NEW YORK (GenomeWeb) — In data presented earlier this month at the annual meeting of the Association for Molecular Pathology, genetic testing company InVitae expanded on earlier work evaluating the clinical performance of its next-generation sequencing-based test for determining hereditary cancer risk compared to more limited BRCA1/2-focused testing such as Myriad Genetics' BRACAnalysis.
Like the earlier data, the results indicated InVitae's approach is largely equal to BRCA1/2-specific testing in identifying variants in the BRCA genes alone, but can also find additional variants in other genes that increase the risk of developing cancers.
In an initial study, which appeared in the Journal of Clinical Oncology earlier this year, Invitae researchers partnered with researchers at Stanford University, recruiting 198 women that had been referred to Stanford for clinical BRCA1/2 testing between 2002 and 2012 to have their germline DNA assessed for variants in 42 cancer-risk associated genes — including the BRCA1/2 genes — and receive potentially actionable results.
That study found, overall, that of the 57 women who had tested positive for BRCA1/2 mutations via Myriad Genetics' clinical BRCA1/2 test, the InVitae assay detected 58 of 59 variants initially identified by Myriad. The variant the assay missed was a large insertion, which would have likely been picked up with deletion/duplication testing, which InVitae performs on its clinical samples.
At the AMP meeting this month, InVitae researchers shared a poster describing an expansion of this research with Stanford and Massachusetts General Hospital collaborators, which assessed the company's 215-gene NGS panel in more than 1,000 patients, most of whom had previously been tested separately for BRCA1/2.

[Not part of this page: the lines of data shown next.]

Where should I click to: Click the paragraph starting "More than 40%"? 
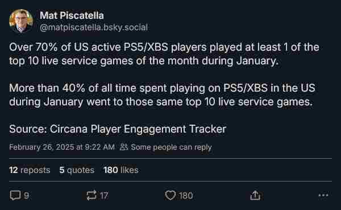click(162, 95)
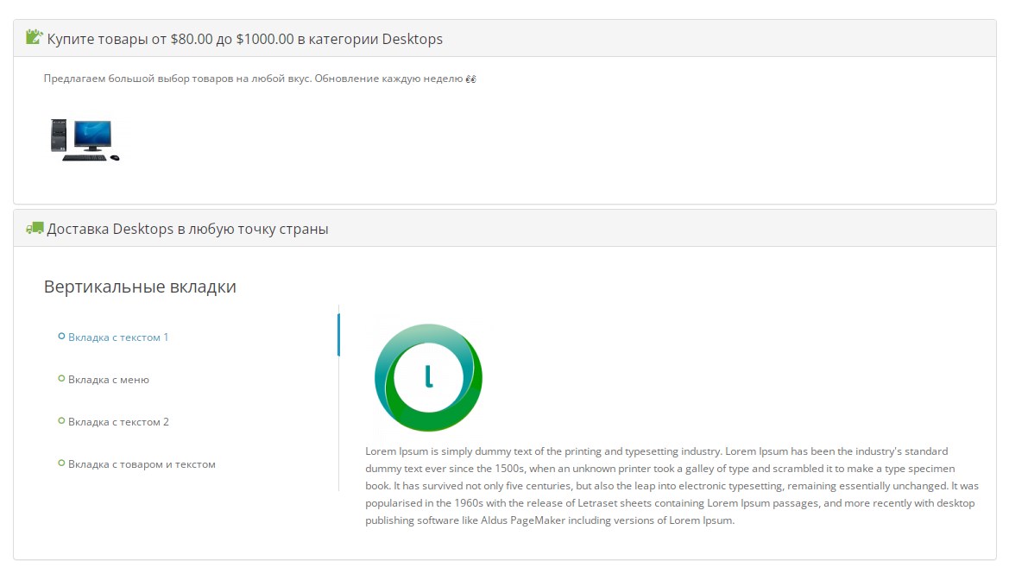Open the Вкладка с текстом 1 tab
The height and width of the screenshot is (580, 1009).
click(x=118, y=337)
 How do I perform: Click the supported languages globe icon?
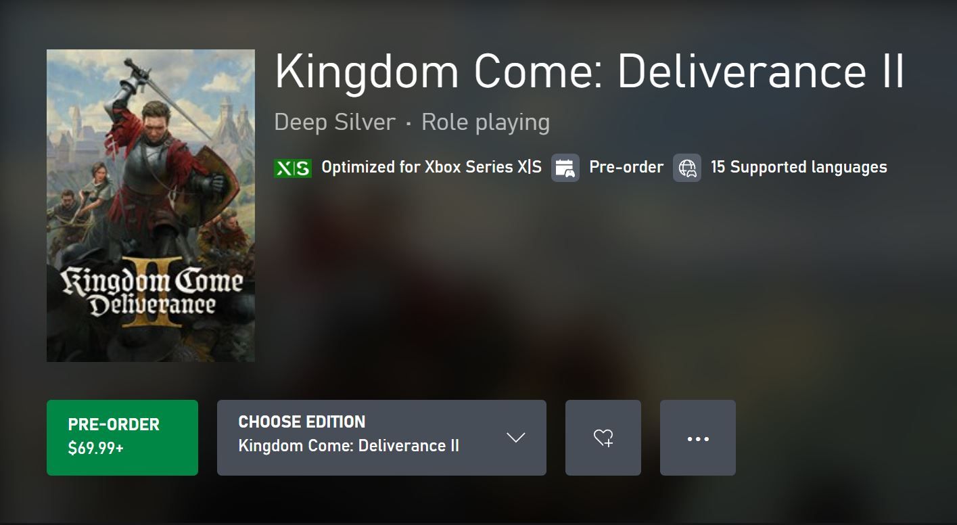687,168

Currently, InVitae offers a hereditary cancer diagnostic panel of 29 genes for $1,500. While the test sequences about 200 genes, the firm only interprets results from 29 with the most evidence for clinical utility. Additionally, the test can be customized depending on the physician's preference. For instance, a doctor can just order the genes involved in Lynch syndrome at the same price.

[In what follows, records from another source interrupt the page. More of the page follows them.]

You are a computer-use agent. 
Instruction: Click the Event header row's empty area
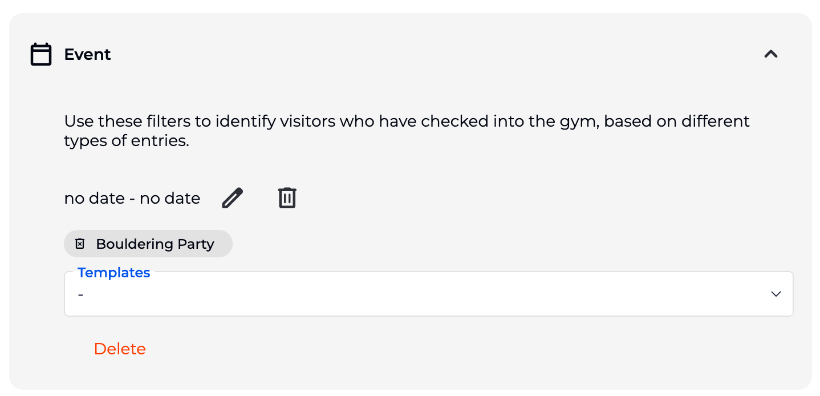pos(433,54)
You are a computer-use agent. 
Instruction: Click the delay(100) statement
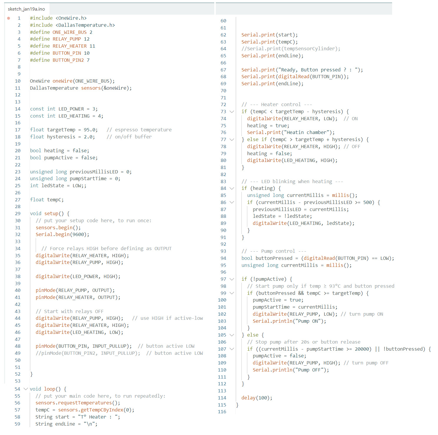click(256, 398)
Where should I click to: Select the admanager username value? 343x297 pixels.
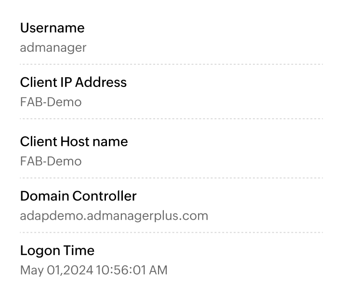(53, 47)
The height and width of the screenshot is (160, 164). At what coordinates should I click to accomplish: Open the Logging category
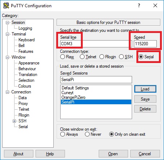point(25,28)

InVitae's Steve Lincoln previously described some of the individual cases assessed in the company's larger 1,000-patient study. But the new poster offers a much broader overview of the company's results in the cohort as a whole.
In the study, InVitae researchers recruited patients in several different ways. According to the authors, 735 patients were prospectively recruited following NCCN guidelines, and another 209 retrospective cases were added from a biobank specifically representing high-risk patients. Most of the subjects in both of these groups had had previous BRCA1/2 testing, though some had had testing of additional genes as well.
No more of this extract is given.